Scientific classification
- Kingdom: Animalia
- Phylum: Chordata
- Class: Actinopterygii
- Order: Acanthuriformes
- Family: Haemulidae
- Genus: Orthopristis
- Species: O. reddingi
- Binomial name: Orthopristis reddingi D. S. Jordan & R. E. Richardson, 1895

= Orthopristis reddingi =

- Authority: D. S. Jordan & R. E. Richardson, 1895
- Conservation status: LC

Species of fish

Orthopristis reddingi, the bronze-striped grunt, is a species of ray-finned fish, a grunt belonging to the family Haemulidae. It is endemic to Mexico, occurring from central Baja California, including the southern Sea of Cortez, to central Mexico. It is found in schools over sandy substrates in coastal waters and the juveniles are frequently recorded in tidal pools. They are found at depths between 5 and 30 m. This species was first formally described in 1895 by the American ichthyologists David Starr Jordan and Robert Earl Richardson, the type locality was given as La Paz, Baja California Sur. The specific name honours in Benjamin B. Redding (1824-1882), the politician who was the first Fish Commissioner of California.

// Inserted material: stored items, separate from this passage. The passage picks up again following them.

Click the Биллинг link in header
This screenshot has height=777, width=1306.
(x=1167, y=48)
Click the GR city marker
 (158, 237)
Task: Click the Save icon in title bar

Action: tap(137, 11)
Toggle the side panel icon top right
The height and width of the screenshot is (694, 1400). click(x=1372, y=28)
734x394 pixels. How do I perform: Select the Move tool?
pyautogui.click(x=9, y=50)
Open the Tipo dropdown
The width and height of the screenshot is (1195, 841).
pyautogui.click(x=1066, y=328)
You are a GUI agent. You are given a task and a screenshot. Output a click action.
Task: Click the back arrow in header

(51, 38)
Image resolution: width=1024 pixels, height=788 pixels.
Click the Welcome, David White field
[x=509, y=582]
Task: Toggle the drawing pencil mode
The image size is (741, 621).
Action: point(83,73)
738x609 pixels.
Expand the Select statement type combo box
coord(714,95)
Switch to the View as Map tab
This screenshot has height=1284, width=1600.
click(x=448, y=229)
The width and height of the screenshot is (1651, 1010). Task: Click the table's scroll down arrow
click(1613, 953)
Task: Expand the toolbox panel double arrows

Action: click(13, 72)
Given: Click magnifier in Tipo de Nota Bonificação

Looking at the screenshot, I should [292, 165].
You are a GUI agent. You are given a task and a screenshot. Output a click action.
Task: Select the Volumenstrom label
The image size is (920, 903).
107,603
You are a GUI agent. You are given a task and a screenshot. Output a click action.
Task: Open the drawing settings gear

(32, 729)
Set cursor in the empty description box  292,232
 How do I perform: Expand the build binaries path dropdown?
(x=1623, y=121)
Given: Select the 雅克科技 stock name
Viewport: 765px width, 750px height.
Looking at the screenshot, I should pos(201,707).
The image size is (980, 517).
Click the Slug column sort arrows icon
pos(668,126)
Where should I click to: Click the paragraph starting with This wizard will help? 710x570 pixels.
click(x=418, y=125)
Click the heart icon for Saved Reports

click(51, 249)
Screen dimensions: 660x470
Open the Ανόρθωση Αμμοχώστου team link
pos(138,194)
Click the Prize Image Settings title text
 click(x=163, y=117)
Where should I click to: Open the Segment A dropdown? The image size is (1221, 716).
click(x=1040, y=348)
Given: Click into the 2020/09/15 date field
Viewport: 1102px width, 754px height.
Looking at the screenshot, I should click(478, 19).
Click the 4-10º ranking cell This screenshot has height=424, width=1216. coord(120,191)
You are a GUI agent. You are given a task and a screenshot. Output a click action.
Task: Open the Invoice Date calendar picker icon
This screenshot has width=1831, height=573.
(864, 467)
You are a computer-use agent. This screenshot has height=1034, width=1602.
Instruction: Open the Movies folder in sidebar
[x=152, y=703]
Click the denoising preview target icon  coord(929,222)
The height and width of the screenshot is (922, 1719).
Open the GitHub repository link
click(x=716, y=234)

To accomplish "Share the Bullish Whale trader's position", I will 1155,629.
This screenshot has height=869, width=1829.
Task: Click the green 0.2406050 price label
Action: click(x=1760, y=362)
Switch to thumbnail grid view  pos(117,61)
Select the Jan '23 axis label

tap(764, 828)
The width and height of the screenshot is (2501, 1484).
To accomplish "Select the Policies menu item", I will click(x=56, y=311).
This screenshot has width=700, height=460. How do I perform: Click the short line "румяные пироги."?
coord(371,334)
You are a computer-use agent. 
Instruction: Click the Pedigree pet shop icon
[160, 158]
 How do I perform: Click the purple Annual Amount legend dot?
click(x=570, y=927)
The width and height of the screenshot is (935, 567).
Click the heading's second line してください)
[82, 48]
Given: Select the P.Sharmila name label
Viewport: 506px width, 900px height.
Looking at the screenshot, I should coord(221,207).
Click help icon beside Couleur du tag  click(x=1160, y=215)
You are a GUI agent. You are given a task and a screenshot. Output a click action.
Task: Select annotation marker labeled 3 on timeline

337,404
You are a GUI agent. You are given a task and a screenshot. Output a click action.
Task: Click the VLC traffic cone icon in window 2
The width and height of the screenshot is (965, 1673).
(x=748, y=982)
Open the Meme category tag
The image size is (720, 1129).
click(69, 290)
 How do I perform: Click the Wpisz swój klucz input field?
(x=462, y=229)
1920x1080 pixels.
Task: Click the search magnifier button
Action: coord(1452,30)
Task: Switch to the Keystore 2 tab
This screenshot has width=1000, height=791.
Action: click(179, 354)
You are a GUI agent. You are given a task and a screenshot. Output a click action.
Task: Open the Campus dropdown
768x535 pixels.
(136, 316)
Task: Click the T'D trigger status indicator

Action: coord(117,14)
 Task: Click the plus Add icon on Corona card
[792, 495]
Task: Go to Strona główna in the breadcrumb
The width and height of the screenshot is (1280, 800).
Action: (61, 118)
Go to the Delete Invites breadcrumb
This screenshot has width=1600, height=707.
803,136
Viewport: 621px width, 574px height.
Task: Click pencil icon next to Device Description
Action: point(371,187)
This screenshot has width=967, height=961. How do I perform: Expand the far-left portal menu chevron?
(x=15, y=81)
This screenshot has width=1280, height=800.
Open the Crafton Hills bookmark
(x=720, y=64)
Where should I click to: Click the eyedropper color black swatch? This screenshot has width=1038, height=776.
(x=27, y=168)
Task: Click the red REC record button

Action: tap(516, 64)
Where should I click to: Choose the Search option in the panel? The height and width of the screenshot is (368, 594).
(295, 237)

Orthopristis reddingi has a body which is elongated and slender, as well as being laterally compressed. The overall colour is silvery with orange or bronze diagonal stripes matching the orientation over of the scale rows. The fins, other than the dusky caudal fin, are transparent. They have a short mouth that does not extend to the eyes. They have a continuous dorsal fin with 12 spines and 15 soft rays and there are 3 short spines in the anal fin, with the second spine being longer than the third, and 9 or 10 soft rays. The caudal fin is deeply forked. This species attains a maximum total length of 30 cm.

Although their biology is little known, it is accepted that they are night-feeding carnivores, preying on benthic crustaceans, echinoderms, small fish and molluscs. It is an oviparous species which forms distinct pairs for spawning.